L’Institut National pour la Défense des Droits Économiques, Sociaux et Culturels (INDDESC), membre fondateur de la Fédération Haïtienne des Organisations de Droits Humains (FHODH), accompagné de vingt-huit autres organisations, a dénoncé ce mercredi 25 mars, lors d’une conférence de presse à Pétion-Ville, la présence de Magalie Georges au sein du Conseil Électoral Provisoire (CEP).

À cette occasion, les organisations de défense des droits Humains ont mis en garde contre les risques que cette nomination fait peser sur la crédibilité du processus électoral. Elles interpellent directement le Premier ministre Alix Didier Fils-Aimé, l’appelant à garantir des élections libres, transparentes et inclusives.
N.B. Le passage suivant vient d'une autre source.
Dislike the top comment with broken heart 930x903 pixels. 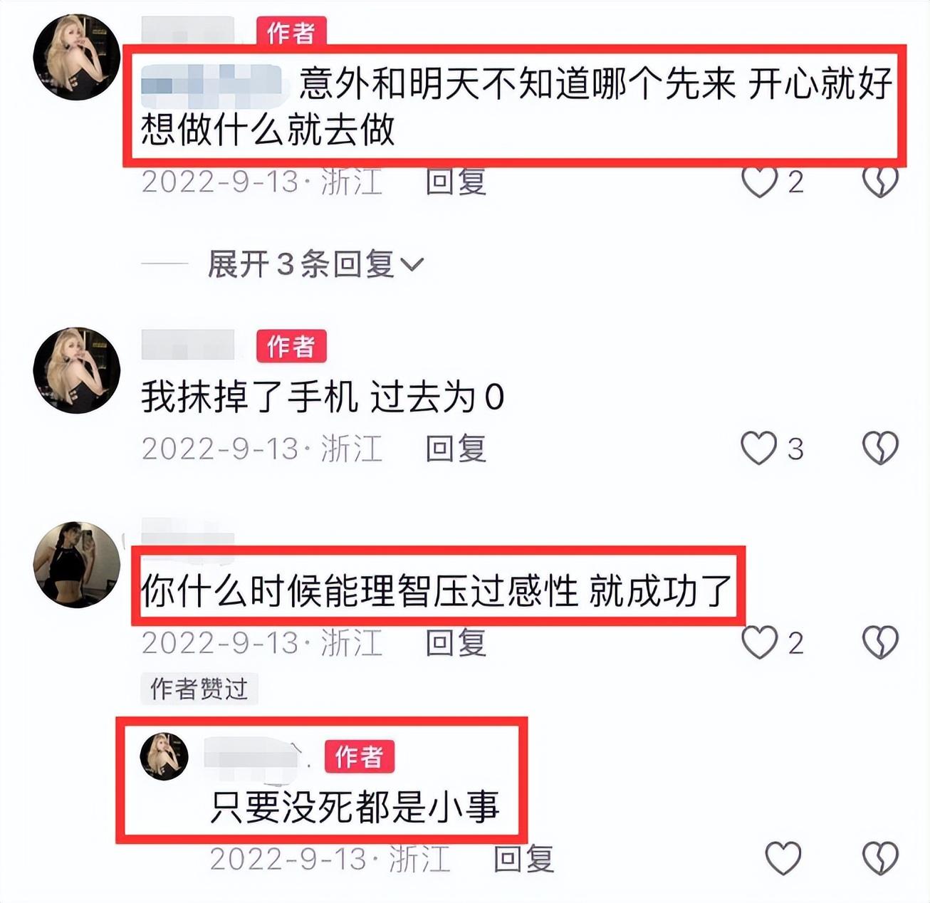click(x=880, y=182)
Me Frédo Jean Charles, responsable de l’INDDESC, a affirmé qu’aucune consultation électorale sérieuse ne saurait être envisagée tant que Magalie Georges siège au CEP. Selon lui, son intégration est arbitraire et ne résulte d’aucun mandat du secteur des droits humains. Il rappelle que lors des élections internes organisées en août 2024, 86 organisations avaient élu Me Newton Saint-Juste par 81 voix afin de représenter le secteur des droits Humains, tandis que Magalie Georges n’était pas candidate, ni désignée.
Toutefois, les défenseurs des droits Humains soulignent que Magalie Georges est avant tout une militante politique et syndicaliste, notamment liée à l’Accord de Montana, et non une représentante légitime du secteur des droits humains. Ils estiment que sa nomination viole l’article 289 de la Constitution de 1987, ainsi que l’accord du 3 avril 2024 créant le Conseil Présidentiel de Transition (CPT).
À cet effet, les organisations dénoncent une « nomination par la petite porte », perçue comme une mission politique au détriment du secteur qu’elle est censée représenter. Elles exigent un remaniement urgent au sein du CEP afin de préserver l’intégrité du processus électoral et annoncent qu’elles envisagent des recours judiciaires pour contester cette désignation.